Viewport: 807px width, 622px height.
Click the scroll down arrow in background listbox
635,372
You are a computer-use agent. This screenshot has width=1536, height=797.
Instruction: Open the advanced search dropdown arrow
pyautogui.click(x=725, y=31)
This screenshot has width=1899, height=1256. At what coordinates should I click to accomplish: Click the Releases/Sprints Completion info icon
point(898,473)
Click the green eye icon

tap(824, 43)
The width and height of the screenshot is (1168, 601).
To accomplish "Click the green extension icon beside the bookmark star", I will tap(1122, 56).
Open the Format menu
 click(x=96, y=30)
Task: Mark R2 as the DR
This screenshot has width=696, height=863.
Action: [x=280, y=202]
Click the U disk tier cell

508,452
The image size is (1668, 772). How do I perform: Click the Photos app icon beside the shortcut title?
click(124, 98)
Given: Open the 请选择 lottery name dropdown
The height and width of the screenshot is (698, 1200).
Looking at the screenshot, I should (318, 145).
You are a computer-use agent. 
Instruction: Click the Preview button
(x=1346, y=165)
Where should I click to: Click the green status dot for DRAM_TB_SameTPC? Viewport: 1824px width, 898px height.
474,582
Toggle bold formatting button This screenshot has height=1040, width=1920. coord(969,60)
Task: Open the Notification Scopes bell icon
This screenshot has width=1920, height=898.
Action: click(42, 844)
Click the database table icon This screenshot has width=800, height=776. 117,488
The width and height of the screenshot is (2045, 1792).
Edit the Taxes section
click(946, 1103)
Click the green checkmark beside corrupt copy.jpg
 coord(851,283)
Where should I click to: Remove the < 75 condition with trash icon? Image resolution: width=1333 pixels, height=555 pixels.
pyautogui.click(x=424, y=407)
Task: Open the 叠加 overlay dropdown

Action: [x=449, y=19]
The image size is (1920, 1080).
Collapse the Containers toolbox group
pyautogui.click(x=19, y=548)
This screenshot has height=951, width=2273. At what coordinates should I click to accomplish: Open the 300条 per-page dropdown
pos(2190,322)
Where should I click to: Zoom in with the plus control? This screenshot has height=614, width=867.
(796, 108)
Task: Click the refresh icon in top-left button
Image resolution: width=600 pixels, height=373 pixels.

---

WORK TO COMPLETE: Can you retype the stretch of entries above, from the very first line through the line containing "click(x=96, y=30)", character for character?

FINISHED EXERCISE:
Viewport: 807px width, 622px height.
Click the scroll down arrow in background listbox
635,372
You are a computer-use agent. This screenshot has width=1536, height=797.
Instruction: Open the advanced search dropdown arrow
pyautogui.click(x=725, y=31)
This screenshot has width=1899, height=1256. At what coordinates should I click to accomplish: Click the Releases/Sprints Completion info icon
point(898,473)
Click the green eye icon

tap(824, 43)
The width and height of the screenshot is (1168, 601).
To accomplish "Click the green extension icon beside the bookmark star", I will tap(1122, 56).
Open the Format menu
 click(x=96, y=30)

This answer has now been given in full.